A unified business strategy is imminent in the company to maintain its expansion and success. Simons (1995) explains such business strategy formulation using four levers of controlling (figure 1.0) such problems as in the case of Automation Consulting Services.
Renew Strategy with four levers of control
Adapted from: Simons (1995), Control in an age of empowerment
Figure 1.0 explains that such business strategies to renew the processes are to be based on:
1- Core values of the business
2- Risks to be avoided
3- Strategic uncertainties
4- Critical Performance variables
In case we see that renewal of business strategy is to e done based on the risks involved regarding the company’s image, profitability, expansion and business relationships with other offices. On the other hand, we also see that the founding partners are no matter trying to solve problems raised in other geographical offices but they are afraid of giving an expression being an authoritative.

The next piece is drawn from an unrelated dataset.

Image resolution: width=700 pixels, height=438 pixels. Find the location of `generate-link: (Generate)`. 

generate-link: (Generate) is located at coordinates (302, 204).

The founding partners are trying to establish unified set of rules and regulations under core values of the company which will lead toward the establishment of belief system. In the example of San Jose’s where a decision was taken despite the fact it was rejected by one of the founding partner clearly indicates that the company lacks in its core values and ethics of abiding by rules and regulations. Critical Performance variables are also looked by the founding partners as in the Philadelphia office there are problems related to expenses and the overall profitability gets at stake. Therefore, proper performance variables are to be worked out and developed in such a manner that it end up with a win-win strategy; both for the decentralized offices and the core office of Automation Consulting Services. In this case, ACS is trying to transform officers into profit centers which seems a noble option to be followed since it will motivate the employees and managing partners to work hard for their own profitability. A profit partnership from the center can also be the key to lock in case, the managing partners do not get agreed the concept of profit centers. Strategic uncertainties are also to be eliminated for the system. Mutual understanding is the requirement of the time being so that an effective business strategy can be formulated. Hence, such a structure would automatically lead to a robust system in the form of belief system; interactive control system in the form of mutual understanding and participating to avoid problems; boundary system in order to avoid risks; and diagnostic system which will help in carrying out such business processes which would be profitable for the viability of the company.